Required action -
The required lines are those that contain "width"; pull them out of the data and copy them.

Data extract -
BEGIN
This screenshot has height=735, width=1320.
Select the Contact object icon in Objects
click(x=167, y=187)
END
BEGIN
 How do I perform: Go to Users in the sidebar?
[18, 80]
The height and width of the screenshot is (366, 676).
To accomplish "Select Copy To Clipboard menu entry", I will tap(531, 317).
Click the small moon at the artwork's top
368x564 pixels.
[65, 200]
END
Output of the task -
This screenshot has height=735, width=1320.
The height and width of the screenshot is (366, 676).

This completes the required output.